ITERATIVEIMPACT
MVPFOUNDRY

A structured workflow for turning client briefs into deployed products.

MVP Foundry is a personal toolchain combining Claude AI, an autonomous coding agent, and a repeatable eight-step process - from requirements capture to running code on Vercel.

Built by Iterative Impact. Not a product for sale - a methodology in active use.

How it works

Eight steps from client brief to deployed product. Expand any step to see exactly what it produces.

1

Client Brief

Upload or describe the project. AI extracts structured requirements, identifies user types, key features, constraints, and success metrics. This document is the source of truth for every step that follows.

2

Architecture Options

AI generates 3-4 genuinely different architecture approaches - not minor variations. Each gets a PlantUML C4 diagram enriched with any detected patterns (SaaS, data stack, web intelligence). A Q&A panel captures decisions before committing.

3

Pre-Sales Pack

optional

Client-facing documents generated from brief and architecture options. Architecture overview with C4 diagram, a full proposal document, and Canva content blocks for a pitch deck.

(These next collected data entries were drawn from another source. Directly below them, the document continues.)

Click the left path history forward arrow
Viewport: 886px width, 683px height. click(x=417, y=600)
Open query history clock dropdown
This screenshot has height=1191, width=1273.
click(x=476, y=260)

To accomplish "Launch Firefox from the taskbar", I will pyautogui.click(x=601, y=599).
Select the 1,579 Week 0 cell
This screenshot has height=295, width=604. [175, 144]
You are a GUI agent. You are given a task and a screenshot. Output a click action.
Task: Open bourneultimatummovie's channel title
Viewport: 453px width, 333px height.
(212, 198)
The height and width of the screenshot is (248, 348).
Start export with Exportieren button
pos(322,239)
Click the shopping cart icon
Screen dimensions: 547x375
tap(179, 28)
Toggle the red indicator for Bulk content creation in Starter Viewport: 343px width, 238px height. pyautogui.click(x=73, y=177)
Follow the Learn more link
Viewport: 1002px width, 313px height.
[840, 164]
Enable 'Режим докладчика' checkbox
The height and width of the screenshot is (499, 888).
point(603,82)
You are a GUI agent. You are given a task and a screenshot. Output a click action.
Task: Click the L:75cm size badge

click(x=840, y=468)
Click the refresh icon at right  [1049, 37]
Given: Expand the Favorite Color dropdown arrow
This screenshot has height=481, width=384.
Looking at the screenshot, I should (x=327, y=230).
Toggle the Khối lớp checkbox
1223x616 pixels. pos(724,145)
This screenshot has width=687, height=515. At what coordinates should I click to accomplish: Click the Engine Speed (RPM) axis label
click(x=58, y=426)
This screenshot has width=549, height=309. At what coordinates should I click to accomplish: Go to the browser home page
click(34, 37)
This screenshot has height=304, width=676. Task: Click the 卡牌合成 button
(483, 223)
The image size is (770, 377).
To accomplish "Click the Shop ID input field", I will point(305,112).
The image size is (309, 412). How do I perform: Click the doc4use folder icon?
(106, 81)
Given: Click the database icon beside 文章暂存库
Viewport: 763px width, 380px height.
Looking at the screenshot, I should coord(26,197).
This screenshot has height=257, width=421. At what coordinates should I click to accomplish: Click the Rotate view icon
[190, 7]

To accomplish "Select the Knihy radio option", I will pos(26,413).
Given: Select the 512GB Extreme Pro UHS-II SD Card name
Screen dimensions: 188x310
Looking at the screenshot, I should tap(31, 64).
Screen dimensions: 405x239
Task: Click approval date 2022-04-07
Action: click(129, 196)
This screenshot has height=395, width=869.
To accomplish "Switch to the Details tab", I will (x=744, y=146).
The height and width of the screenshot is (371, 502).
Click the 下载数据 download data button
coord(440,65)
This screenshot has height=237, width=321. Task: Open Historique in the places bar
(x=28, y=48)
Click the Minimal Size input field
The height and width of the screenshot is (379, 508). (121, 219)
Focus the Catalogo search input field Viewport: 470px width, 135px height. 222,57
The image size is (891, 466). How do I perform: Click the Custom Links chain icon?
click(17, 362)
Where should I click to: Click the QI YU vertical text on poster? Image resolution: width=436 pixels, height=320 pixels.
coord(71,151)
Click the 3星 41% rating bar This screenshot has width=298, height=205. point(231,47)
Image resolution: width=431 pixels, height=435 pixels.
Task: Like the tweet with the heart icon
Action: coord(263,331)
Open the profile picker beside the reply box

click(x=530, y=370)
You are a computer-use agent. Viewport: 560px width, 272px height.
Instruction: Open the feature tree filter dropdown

Shareable before the client commits to build.

4

Detailed Architecture

Five standard diagrams at the right level of abstraction: container diagram (C4 L2), business process flows, deployment architecture, entity relationship overview, and key data flows. An AI critique panel automatically reviews the output against the brief - flagging scope drift, missing diagrams, and BDUF violations before you share it.

5

Select Components

optional

Choose which components the AI Build Agent should implement. Deselect infrastructure-only items, third-party config, or anything better done manually. Skip this step entirely to have the agent build everything.

6

PRD & Repository

AI converts the architecture into atomic, dependency-ordered GitHub issues - one per feature, nothing blocked. Creates the repository with full scaffolding, CI/CD pipeline, autonomous agent workflow, and project memory file (agents.md).

7

AI Build Agent

An autonomous coding agent running in GitHub Actions works through issues independently. It generates code against the architecture spec, runs tests, self-corrects on failure, creates pull requests, auto-merges, and chains to the next issue without human input.

8

Review & Deploy

Monitor progress via GitHub, review merged pull requests, and deploy to production when a milestone is ready. Vercel auto-deploys on merge - no manual deployment steps.